| Required work |
Continue the biography of the Latvian film director Rolands Kalniņš below, starting after its last sentence.

| Text section |
== Segment start ==

Latvian film director (1922–2022)

Rolands Kalniņš (9 May 1922 – 17 May 2022) was a Latvian film director, screenwriter, and producer.

==Biography ==

Rolands Kalniņš was born on 9 May 1922 in Vecslabada, Istra Parish, Latvia to a post worker family. From 1937 to 1940, he studied at the Riga State Gymnasium No.1.

He worked at the port, delivered bread, was a delivery boy for the newspaper Jaunākās Ziņas and Armijas ekkonomijas bouķis (later a department store, now Galerija Centrs ), and was also a freelance sports journalist for the newspapers Padomju Latvija and Cīņa. He was involved in athletics and basketball, and his interest in sports was later reflected in several of Kalniņš's feature films.

He was an inspector of the Theatre Department of the Arts Administration (1945–46), during which time he developed an interest and knowledge of the world of culture.

== Segment end ==

| Dataset content |
== Segment start ==

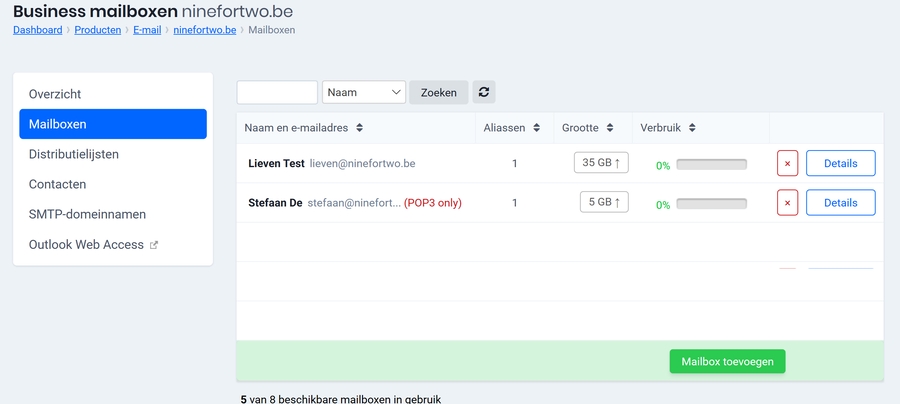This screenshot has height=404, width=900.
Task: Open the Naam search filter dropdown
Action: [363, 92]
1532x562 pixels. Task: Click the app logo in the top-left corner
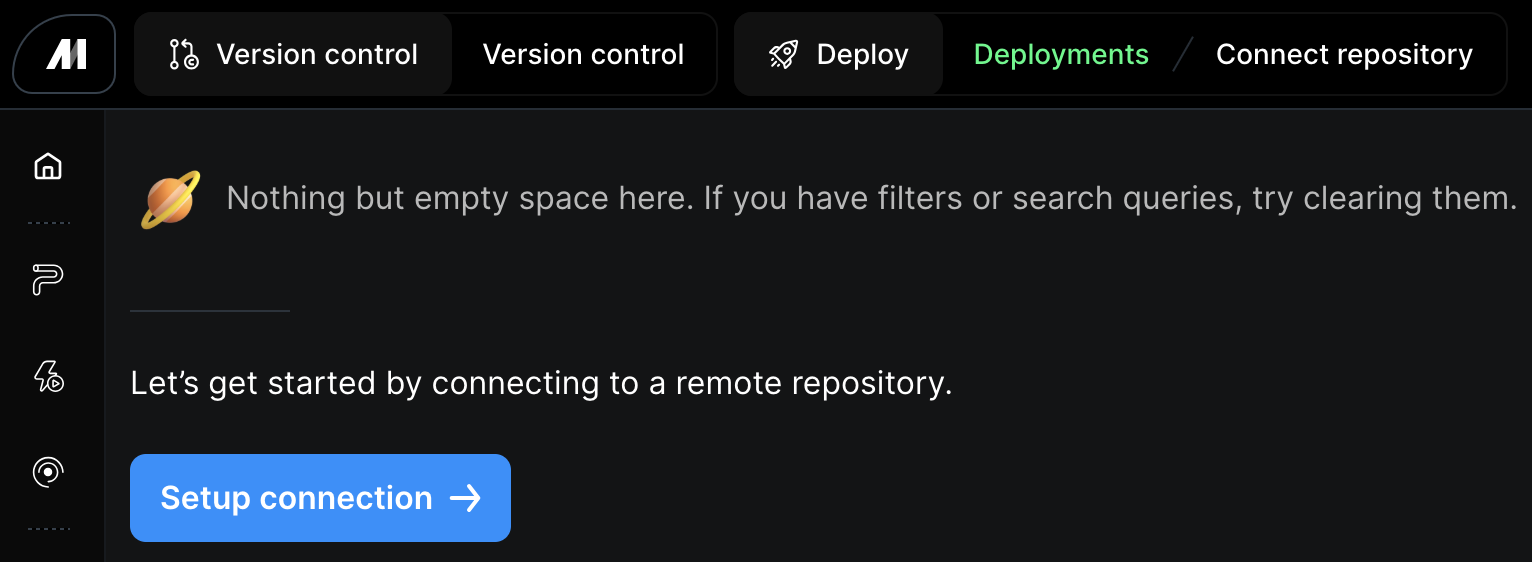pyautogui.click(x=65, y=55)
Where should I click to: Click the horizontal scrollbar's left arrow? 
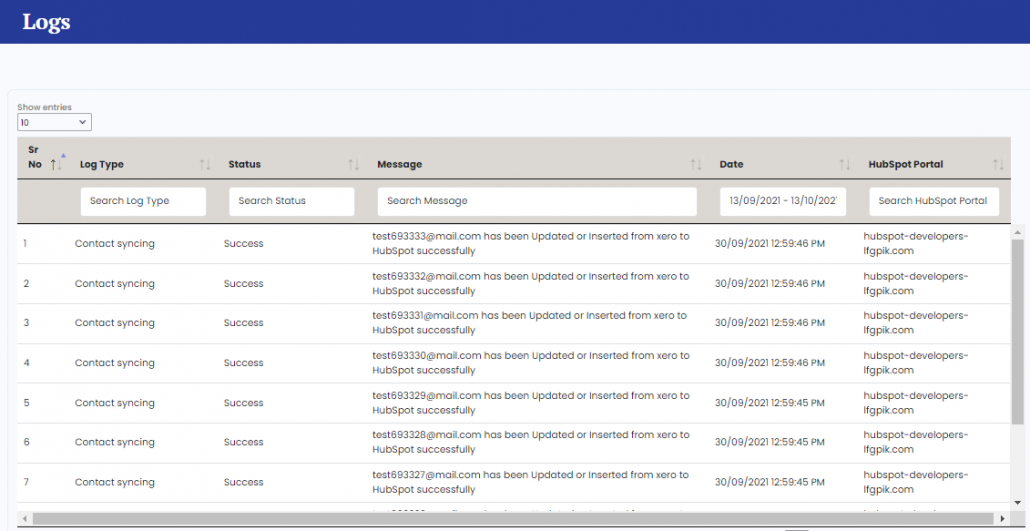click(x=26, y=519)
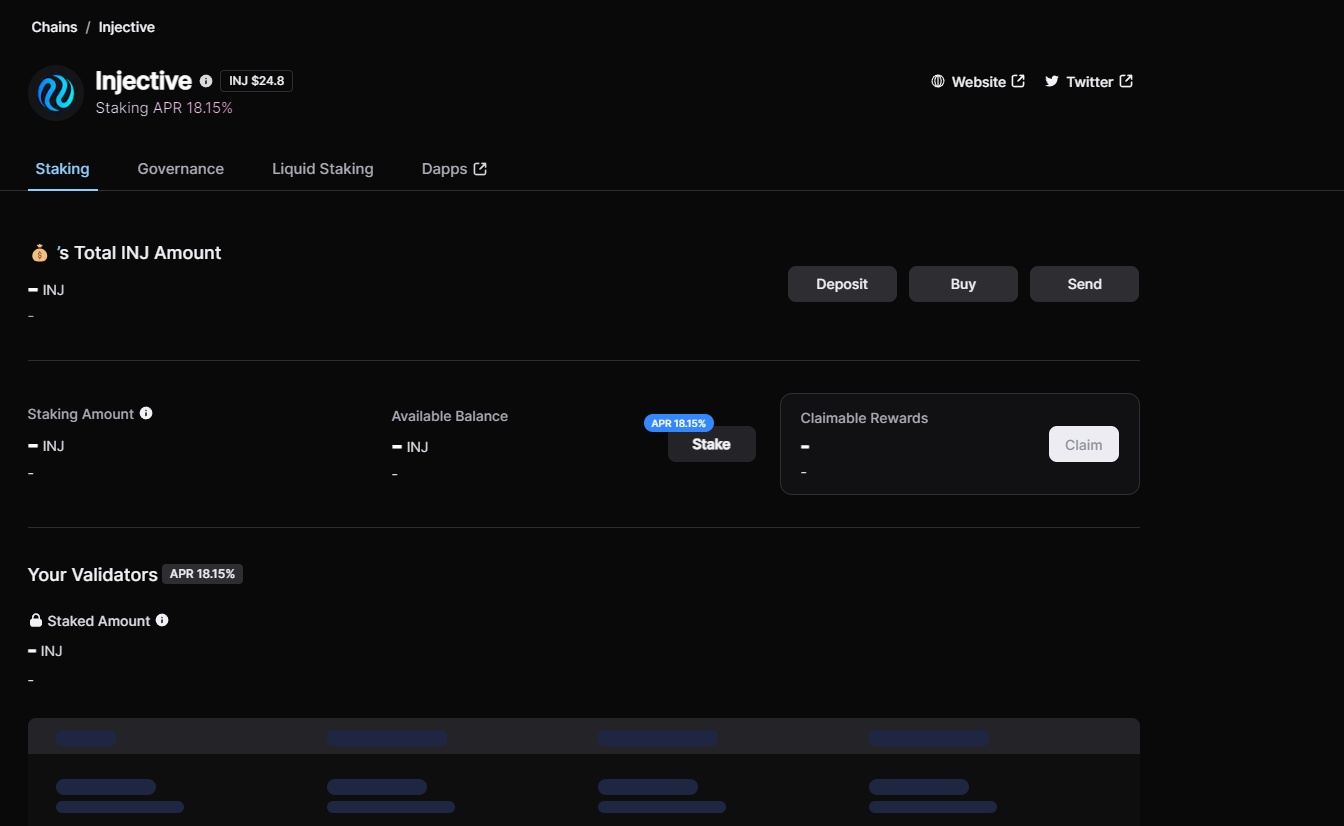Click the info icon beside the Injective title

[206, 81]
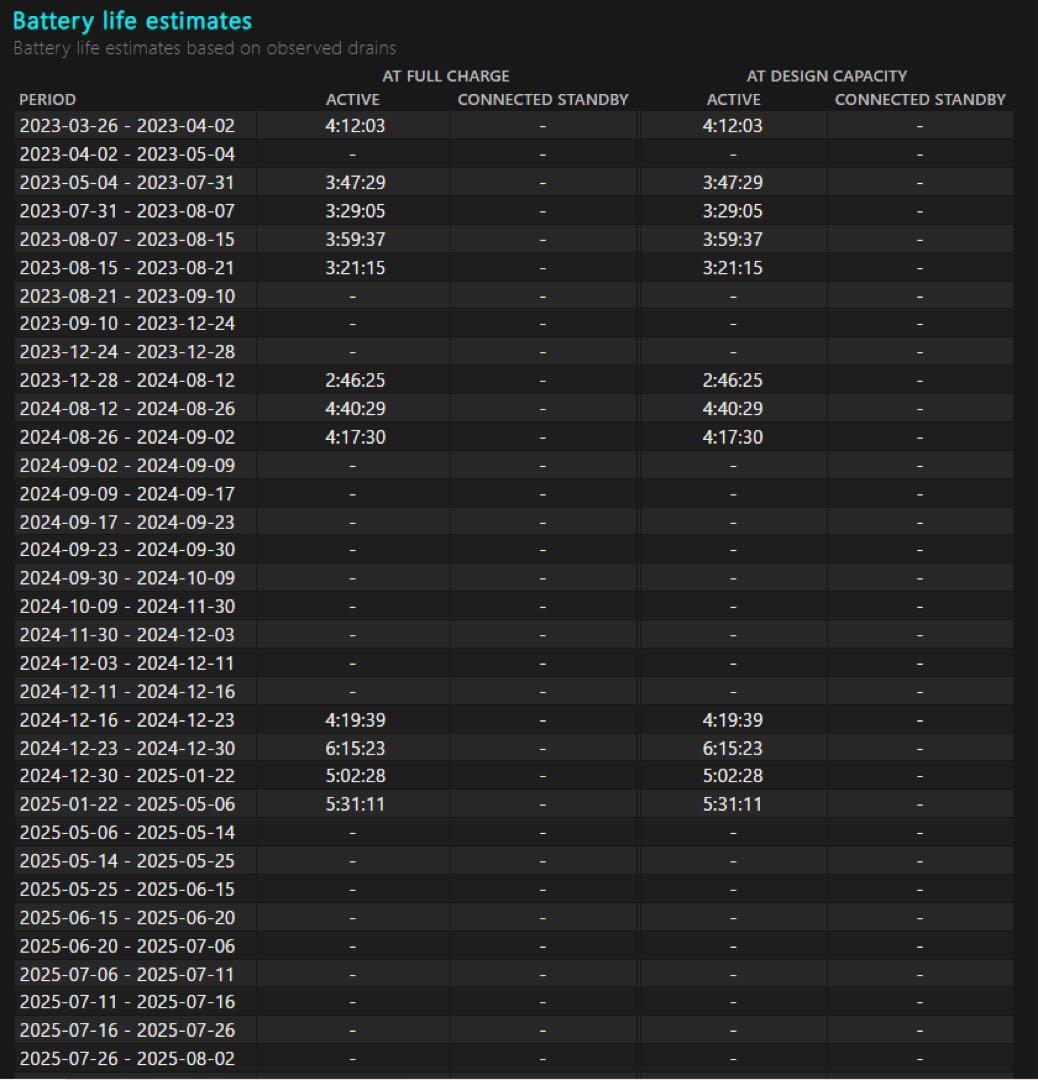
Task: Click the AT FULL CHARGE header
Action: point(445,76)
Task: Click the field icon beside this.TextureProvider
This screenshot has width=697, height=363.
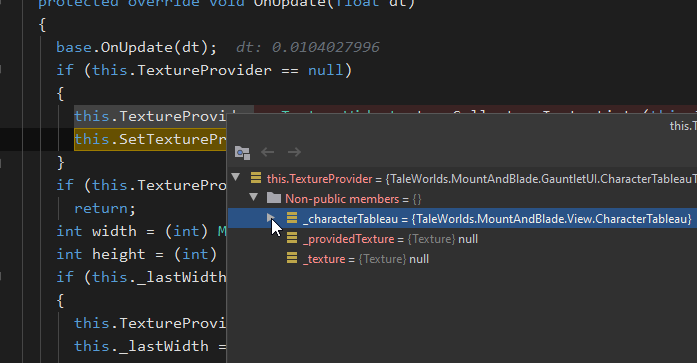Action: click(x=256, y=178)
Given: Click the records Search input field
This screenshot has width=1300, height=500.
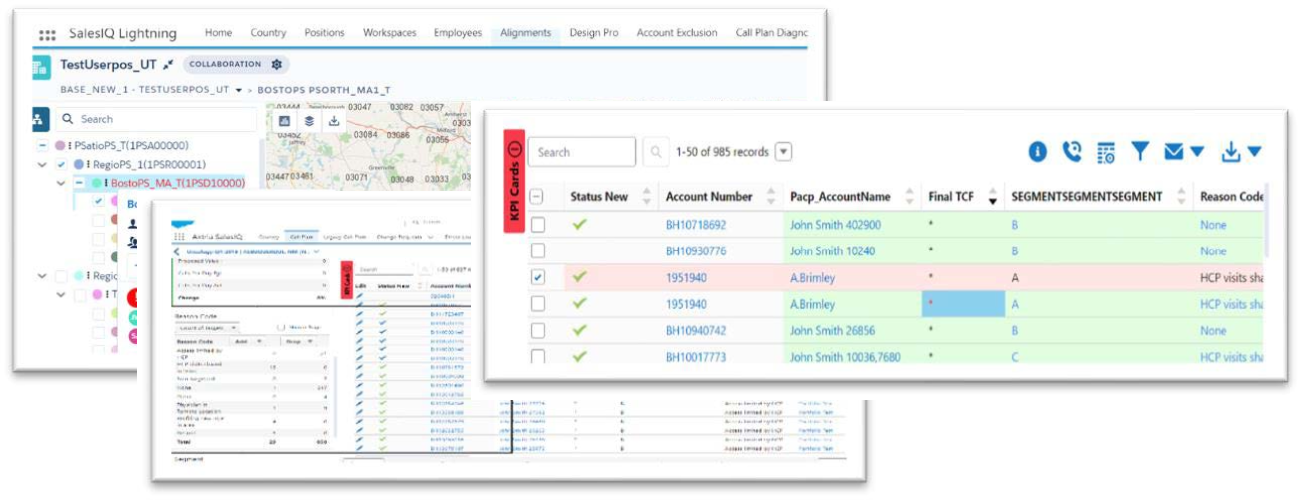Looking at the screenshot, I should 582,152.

== Segment end ==

| Answer to this task |
In 1947, he started working as a director at the Riga Film Studio, instantly from an assistant director to a second director. His films I Remember Everything, Richard and Four White Shirts were pulled from cinemas as they were declared undesirable.

He won Best Screenplay Award at the Chișinău Film Festival (1967) for his film I Remember Everything, Richard. In 1980, his film Saruna ar karalieni received the Latvian National Film Festival Prize for best documentary, and in 2005 he received an Award for Life Contribution. In 1991, he produced Cilvēka bērns. He turned 100 on 9 May 2022, and died on 17 May.